» WHAT NEEDS TO BE DONE:
Take the lines from the one with "Click the change view icon in toolbar" through the end of the material below and repeat them exactly, dropping every picture.
○ ○ ○ ○ ○ ○ ○
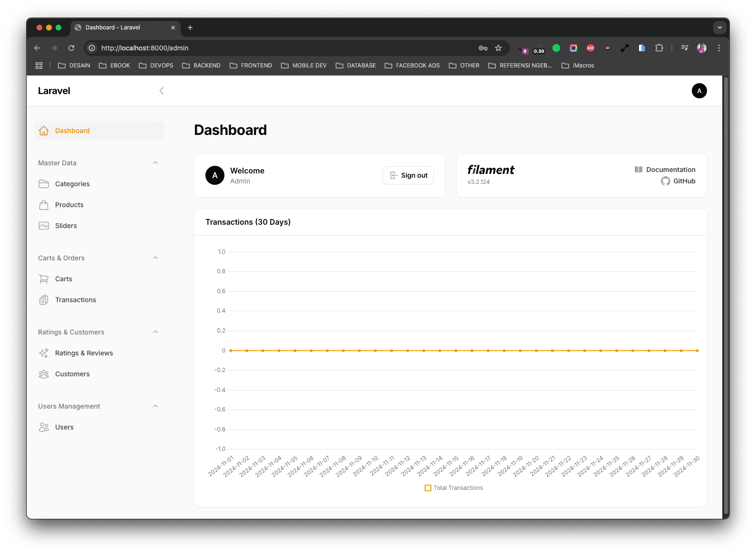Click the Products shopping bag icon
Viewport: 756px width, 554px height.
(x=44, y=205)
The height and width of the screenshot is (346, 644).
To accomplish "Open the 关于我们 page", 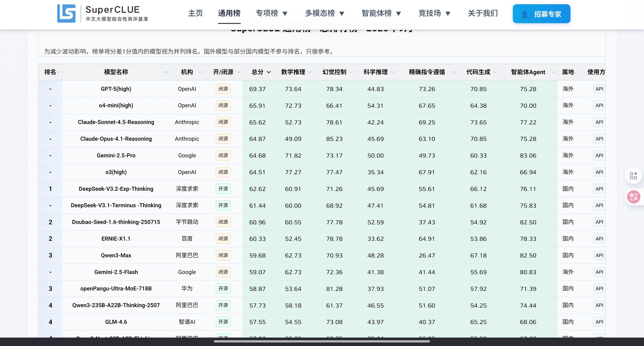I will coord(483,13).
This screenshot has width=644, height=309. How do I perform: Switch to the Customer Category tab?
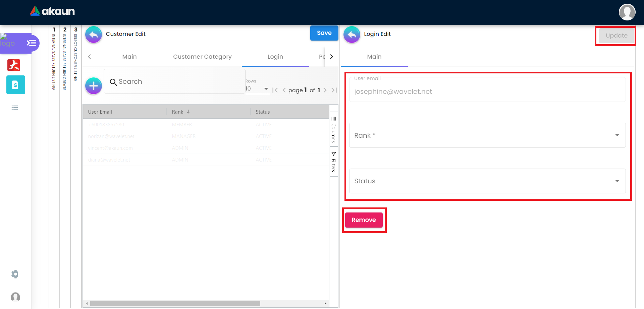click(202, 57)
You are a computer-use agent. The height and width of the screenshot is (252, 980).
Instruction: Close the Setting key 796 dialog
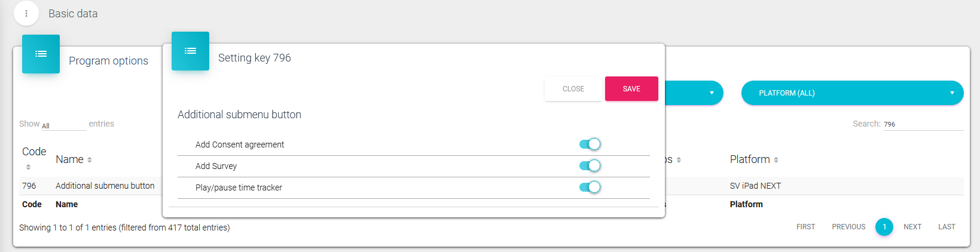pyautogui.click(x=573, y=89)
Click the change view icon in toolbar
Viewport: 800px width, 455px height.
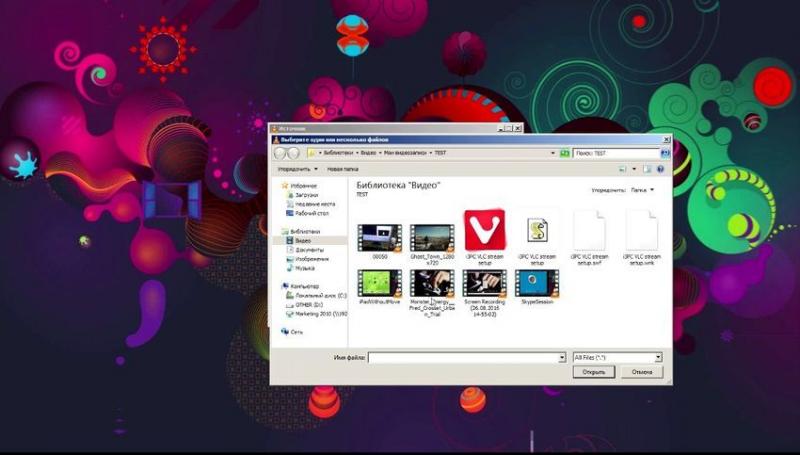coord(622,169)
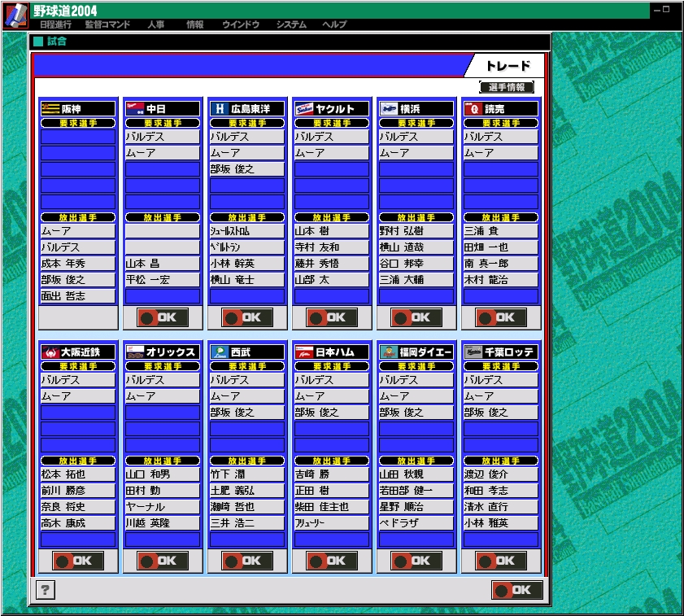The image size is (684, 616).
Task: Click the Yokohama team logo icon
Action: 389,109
○ ○ ○ ○ ○ ○ ○
» FINAL ANSWER:
Click the change view icon in toolbar
Viewport: 800px width, 455px height.
coord(622,169)
The image size is (684, 616).
Task: Click the Yokohama team logo icon
Action: 389,109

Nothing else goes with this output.